TOTP From Scratch — How Your 2FA Code Actually Works

How does your authenticator app generate a fresh code every 30 seconds with no network call? Pure math — and fewer than 15 lines of Python.

---

Table of Contents

1. Background — Why One-Time Passwords?
2. The Standards: HOTP and TOTP
3. Step 1 — The Shared Secret
4. Step 2 — The Time Counter
5. Step 3 — HMAC-SHA1
6. Step 4 — Dynamic Truncation
7. Step 5 — The Final Code
8. Putting It All Together in Python
9. Building a Terminal Authenticator
10. Security Considerations
11. Takeaways

---

1. Background — Why One-Time Passwords?

Passwords are broken. They get phished, leaked in data breaches, brute-forced, and reused across dozens of services. The answer the industry landed on is a second factor — something that proves you have a physical device in addition to knowing a password.

The most common form of software-based 2FA is TOTP: a 6-digit code that rotates every 30 seconds.

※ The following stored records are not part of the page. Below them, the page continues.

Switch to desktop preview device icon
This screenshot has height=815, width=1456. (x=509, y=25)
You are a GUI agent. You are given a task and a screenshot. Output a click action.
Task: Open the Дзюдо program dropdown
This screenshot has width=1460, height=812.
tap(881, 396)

You’ve seen it in Google Authenticator, Authy, Bitwarden, 1Password, and countless others. You scan a QR code once, and your authenticator app produces a fresh code every half-minute, in sync with the server, without ever making a network request.

The magic is that both sides — your phone and the server — are computing the same code independently, from a shared secret and the current time. There’s no communication, no challenge/response, just math.

That math is entirely public. It’s specified in RFC 6238 and fits in fewer than 15 lines of Python.

---

2. The Standards: HOTP and TOTP

TOTP is built on top of an older standard — HOTP (HMAC-based One-Time Password, RFC 4226).

HOTP generates a code from a shared secret and an incrementing counter. Each time you generate a code, the counter ticks up. The problem: if the client and server counters drift, codes stop working.

TOTP solves this elegantly. Instead of a persistent counter, it derives the counter from the current Unix time:

$\text{counter} = \left\lfloor \frac{T_{\text{now}}}{T_{\text{step}}} \right\rfloor$

Where $T_{\text{step}}$ is 30 seconds by default. Both sides floor the Unix timestamp to the same 30-second window and get the same counter — no synchronization needed. The only requirement is that clocks are reasonably accurate, which is trivially guaranteed by NTP.

---

3. Step 1 — The Shared Secret

When you scan a QR code to set up 2FA, you’re importing a shared secret — a random byte sequence known only to you and the server. It’s stored as a Base32-encoded string, which looks like:

JBSWY3DPEHPK3PXP

Base32 uses only uppercase letters A–Z and digits 2–7. It’s URL-safe, easy to type manually, and avoids ambiguous characters.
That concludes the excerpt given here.